Work required: Please return every one of the following items verbatim, with each line kept unchanged.

Material for this task:
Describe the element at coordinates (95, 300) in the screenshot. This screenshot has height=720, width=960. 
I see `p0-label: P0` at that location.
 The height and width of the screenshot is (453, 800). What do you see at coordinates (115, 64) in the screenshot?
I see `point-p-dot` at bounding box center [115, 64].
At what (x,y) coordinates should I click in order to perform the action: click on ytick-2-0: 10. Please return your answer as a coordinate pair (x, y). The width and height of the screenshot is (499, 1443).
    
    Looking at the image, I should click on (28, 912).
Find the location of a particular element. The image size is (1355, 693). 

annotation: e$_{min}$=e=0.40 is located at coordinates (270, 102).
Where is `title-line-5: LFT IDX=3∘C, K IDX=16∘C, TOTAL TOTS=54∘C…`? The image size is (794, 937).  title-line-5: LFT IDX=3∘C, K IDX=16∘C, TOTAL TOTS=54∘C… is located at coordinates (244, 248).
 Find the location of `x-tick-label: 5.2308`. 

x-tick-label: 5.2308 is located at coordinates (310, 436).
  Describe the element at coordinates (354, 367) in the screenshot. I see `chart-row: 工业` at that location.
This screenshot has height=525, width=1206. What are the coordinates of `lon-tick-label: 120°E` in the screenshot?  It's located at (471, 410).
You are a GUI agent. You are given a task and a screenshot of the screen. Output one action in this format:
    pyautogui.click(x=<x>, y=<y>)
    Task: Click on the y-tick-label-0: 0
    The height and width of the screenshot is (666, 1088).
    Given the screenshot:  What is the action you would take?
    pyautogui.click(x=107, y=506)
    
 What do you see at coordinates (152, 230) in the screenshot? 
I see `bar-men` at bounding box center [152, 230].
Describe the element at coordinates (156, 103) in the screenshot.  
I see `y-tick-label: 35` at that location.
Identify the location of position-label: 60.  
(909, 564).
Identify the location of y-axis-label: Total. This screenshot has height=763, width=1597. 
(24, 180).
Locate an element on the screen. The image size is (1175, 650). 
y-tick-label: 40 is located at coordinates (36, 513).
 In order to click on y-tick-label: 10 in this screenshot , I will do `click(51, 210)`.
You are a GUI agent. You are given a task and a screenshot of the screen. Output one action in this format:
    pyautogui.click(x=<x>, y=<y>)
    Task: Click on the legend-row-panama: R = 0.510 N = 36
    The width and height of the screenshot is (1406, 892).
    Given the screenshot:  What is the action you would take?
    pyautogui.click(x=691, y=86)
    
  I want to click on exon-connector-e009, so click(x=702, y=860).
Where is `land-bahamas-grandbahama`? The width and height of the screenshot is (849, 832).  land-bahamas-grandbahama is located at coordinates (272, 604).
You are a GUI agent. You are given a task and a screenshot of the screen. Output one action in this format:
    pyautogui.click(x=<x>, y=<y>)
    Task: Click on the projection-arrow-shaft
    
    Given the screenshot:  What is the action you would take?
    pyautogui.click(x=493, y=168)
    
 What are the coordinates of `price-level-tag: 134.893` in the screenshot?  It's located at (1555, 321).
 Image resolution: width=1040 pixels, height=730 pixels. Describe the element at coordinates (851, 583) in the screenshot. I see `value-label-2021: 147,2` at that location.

Expected output:
Describe the element at coordinates (95, 300) in the screenshot. This screenshot has height=720, width=960. 
I see `p0-label: P0` at that location.
 The height and width of the screenshot is (453, 800). What do you see at coordinates (115, 64) in the screenshot?
I see `point-p-dot` at bounding box center [115, 64].
At what (x,y) coordinates should I click in order to perform the action: click on ytick-2-0: 10. Please return your answer as a coordinate pair (x, y). The width and height of the screenshot is (499, 1443).
    
    Looking at the image, I should click on (28, 912).
Find the location of a particular element. The image size is (1355, 693). 

annotation: e$_{min}$=e=0.40 is located at coordinates (270, 102).
Where is `title-line-5: LFT IDX=3∘C, K IDX=16∘C, TOTAL TOTS=54∘C…`? The image size is (794, 937).  title-line-5: LFT IDX=3∘C, K IDX=16∘C, TOTAL TOTS=54∘C… is located at coordinates (244, 248).
 Find the location of `x-tick-label: 5.2308`. 

x-tick-label: 5.2308 is located at coordinates (310, 436).
  Describe the element at coordinates (354, 367) in the screenshot. I see `chart-row: 工业` at that location.
This screenshot has height=525, width=1206. What are the coordinates of `lon-tick-label: 120°E` in the screenshot?  It's located at (471, 410).
You are a GUI agent. You are given a task and a screenshot of the screen. Output one action in this format:
    pyautogui.click(x=<x>, y=<y>)
    Task: Click on the y-tick-label-0: 0
    The height and width of the screenshot is (666, 1088).
    Given the screenshot:  What is the action you would take?
    pyautogui.click(x=107, y=506)
    
 What do you see at coordinates (152, 230) in the screenshot? 
I see `bar-men` at bounding box center [152, 230].
Describe the element at coordinates (156, 103) in the screenshot.  
I see `y-tick-label: 35` at that location.
Identify the location of position-label: 60.  
(909, 564).
Identify the location of y-axis-label: Total. This screenshot has height=763, width=1597. 
(24, 180).
Locate an element on the screen. The image size is (1175, 650). 
y-tick-label: 40 is located at coordinates (36, 513).
 In order to click on y-tick-label: 10 in this screenshot , I will do `click(51, 210)`.
You are a GUI agent. You are given a task and a screenshot of the screen. Output one action in this format:
    pyautogui.click(x=<x>, y=<y>)
    Task: Click on the legend-row-panama: R = 0.510 N = 36
    The width and height of the screenshot is (1406, 892).
    Given the screenshot:  What is the action you would take?
    pyautogui.click(x=691, y=86)
    
  I want to click on exon-connector-e009, so click(x=702, y=860).
Where is `land-bahamas-grandbahama`? The width and height of the screenshot is (849, 832).  land-bahamas-grandbahama is located at coordinates (272, 604).
You are a GUI agent. You are given a task and a screenshot of the screen. Output one action in this format:
    pyautogui.click(x=<x>, y=<y>)
    Task: Click on the projection-arrow-shaft
    
    Given the screenshot:  What is the action you would take?
    pyautogui.click(x=493, y=168)
    
 What are the coordinates of `price-level-tag: 134.893` in the screenshot?  It's located at (1555, 321).
 Image resolution: width=1040 pixels, height=730 pixels. Describe the element at coordinates (851, 583) in the screenshot. I see `value-label-2021: 147,2` at that location.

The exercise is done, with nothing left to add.